### What to do
A verbatim transcription of every record below is required.

____ Stored data

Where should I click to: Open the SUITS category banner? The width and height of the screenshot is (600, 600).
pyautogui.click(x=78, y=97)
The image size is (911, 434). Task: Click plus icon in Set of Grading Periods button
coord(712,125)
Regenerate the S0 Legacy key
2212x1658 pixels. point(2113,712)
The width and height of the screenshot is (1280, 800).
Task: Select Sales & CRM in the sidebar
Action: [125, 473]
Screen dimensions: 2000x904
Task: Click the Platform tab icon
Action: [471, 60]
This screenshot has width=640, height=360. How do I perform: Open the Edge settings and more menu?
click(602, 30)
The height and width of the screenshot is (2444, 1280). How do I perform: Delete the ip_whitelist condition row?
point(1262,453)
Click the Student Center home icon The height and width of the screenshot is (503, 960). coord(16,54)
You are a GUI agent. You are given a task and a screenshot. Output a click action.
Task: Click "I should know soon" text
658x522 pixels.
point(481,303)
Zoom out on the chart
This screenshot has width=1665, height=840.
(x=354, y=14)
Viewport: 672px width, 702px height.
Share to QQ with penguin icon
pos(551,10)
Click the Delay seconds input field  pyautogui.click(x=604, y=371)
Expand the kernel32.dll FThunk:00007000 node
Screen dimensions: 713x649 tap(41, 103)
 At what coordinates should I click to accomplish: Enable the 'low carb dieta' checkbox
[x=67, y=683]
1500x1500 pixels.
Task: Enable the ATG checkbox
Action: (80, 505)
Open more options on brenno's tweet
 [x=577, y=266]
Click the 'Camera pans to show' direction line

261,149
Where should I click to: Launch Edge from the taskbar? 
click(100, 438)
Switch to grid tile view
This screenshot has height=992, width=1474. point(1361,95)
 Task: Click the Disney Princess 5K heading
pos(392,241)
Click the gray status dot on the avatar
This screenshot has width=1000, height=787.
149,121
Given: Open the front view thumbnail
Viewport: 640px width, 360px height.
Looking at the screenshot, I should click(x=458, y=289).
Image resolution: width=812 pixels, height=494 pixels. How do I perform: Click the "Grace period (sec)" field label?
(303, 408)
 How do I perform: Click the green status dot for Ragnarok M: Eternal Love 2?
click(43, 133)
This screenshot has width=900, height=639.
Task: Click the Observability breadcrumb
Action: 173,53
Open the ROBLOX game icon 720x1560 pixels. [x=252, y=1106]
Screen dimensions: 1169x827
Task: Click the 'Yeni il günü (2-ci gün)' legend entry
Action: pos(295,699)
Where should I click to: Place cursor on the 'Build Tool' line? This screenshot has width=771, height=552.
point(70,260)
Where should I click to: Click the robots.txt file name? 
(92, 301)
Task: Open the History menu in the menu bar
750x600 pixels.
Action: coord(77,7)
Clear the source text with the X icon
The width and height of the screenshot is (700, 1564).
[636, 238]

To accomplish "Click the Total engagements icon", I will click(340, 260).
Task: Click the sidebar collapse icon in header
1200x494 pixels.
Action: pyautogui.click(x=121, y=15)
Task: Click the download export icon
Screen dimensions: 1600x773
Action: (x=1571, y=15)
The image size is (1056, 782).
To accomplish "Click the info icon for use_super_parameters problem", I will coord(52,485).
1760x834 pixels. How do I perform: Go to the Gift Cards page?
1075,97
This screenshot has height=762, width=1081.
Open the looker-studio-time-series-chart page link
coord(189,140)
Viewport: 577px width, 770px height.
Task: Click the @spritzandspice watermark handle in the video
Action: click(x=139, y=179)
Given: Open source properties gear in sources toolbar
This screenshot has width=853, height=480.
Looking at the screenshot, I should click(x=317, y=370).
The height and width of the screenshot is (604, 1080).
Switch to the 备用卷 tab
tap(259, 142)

________

### Written solution
Where should I click to: Open the SUITS category banner? The width and height of the screenshot is (600, 600).
pyautogui.click(x=78, y=97)
The image size is (911, 434). Task: Click plus icon in Set of Grading Periods button
coord(712,125)
Regenerate the S0 Legacy key
2212x1658 pixels. point(2113,712)
The width and height of the screenshot is (1280, 800).
Task: Select Sales & CRM in the sidebar
Action: [125, 473]
Screen dimensions: 2000x904
Task: Click the Platform tab icon
Action: [471, 60]
This screenshot has width=640, height=360. How do I perform: Open the Edge settings and more menu?
click(602, 30)
The height and width of the screenshot is (2444, 1280). How do I perform: Delete the ip_whitelist condition row?
point(1262,453)
Click the Student Center home icon The height and width of the screenshot is (503, 960). coord(16,54)
You are a GUI agent. You are given a task and a screenshot. Output a click action.
Task: Click "I should know soon" text
658x522 pixels.
point(481,303)
Zoom out on the chart
This screenshot has width=1665, height=840.
(x=354, y=14)
Viewport: 672px width, 702px height.
Share to QQ with penguin icon
pos(551,10)
Click the Delay seconds input field  pyautogui.click(x=604, y=371)
Expand the kernel32.dll FThunk:00007000 node
Screen dimensions: 713x649 tap(41, 103)
 At what coordinates should I click to accomplish: Enable the 'low carb dieta' checkbox
[x=67, y=683]
1500x1500 pixels.
Task: Enable the ATG checkbox
Action: (80, 505)
Open more options on brenno's tweet
 [x=577, y=266]
Click the 'Camera pans to show' direction line

261,149
Where should I click to: Launch Edge from the taskbar? 
click(100, 438)
Switch to grid tile view
This screenshot has height=992, width=1474. point(1361,95)
 Task: Click the Disney Princess 5K heading
pos(392,241)
Click the gray status dot on the avatar
This screenshot has width=1000, height=787.
149,121
Given: Open the front view thumbnail
Viewport: 640px width, 360px height.
Looking at the screenshot, I should click(x=458, y=289).
Image resolution: width=812 pixels, height=494 pixels. How do I perform: Click the "Grace period (sec)" field label?
(303, 408)
 How do I perform: Click the green status dot for Ragnarok M: Eternal Love 2?
click(43, 133)
This screenshot has width=900, height=639.
Task: Click the Observability breadcrumb
Action: 173,53
Open the ROBLOX game icon 720x1560 pixels. [x=252, y=1106]
Screen dimensions: 1169x827
Task: Click the 'Yeni il günü (2-ci gün)' legend entry
Action: pos(295,699)
Where should I click to: Place cursor on the 'Build Tool' line? This screenshot has width=771, height=552.
point(70,260)
Where should I click to: Click the robots.txt file name? 
(92, 301)
Task: Open the History menu in the menu bar
750x600 pixels.
Action: coord(77,7)
Clear the source text with the X icon
The width and height of the screenshot is (700, 1564).
[636, 238]

To accomplish "Click the Total engagements icon", I will click(340, 260).
Task: Click the sidebar collapse icon in header
1200x494 pixels.
Action: pyautogui.click(x=121, y=15)
Task: Click the download export icon
Screen dimensions: 1600x773
Action: (x=1571, y=15)
The image size is (1056, 782).
To accomplish "Click the info icon for use_super_parameters problem", I will coord(52,485).
1760x834 pixels. How do I perform: Go to the Gift Cards page?
1075,97
This screenshot has height=762, width=1081.
Open the looker-studio-time-series-chart page link
coord(189,140)
Viewport: 577px width, 770px height.
Task: Click the @spritzandspice watermark handle in the video
Action: click(x=139, y=179)
Given: Open source properties gear in sources toolbar
This screenshot has width=853, height=480.
Looking at the screenshot, I should click(x=317, y=370).
The height and width of the screenshot is (604, 1080).
Switch to the 备用卷 tab
tap(259, 142)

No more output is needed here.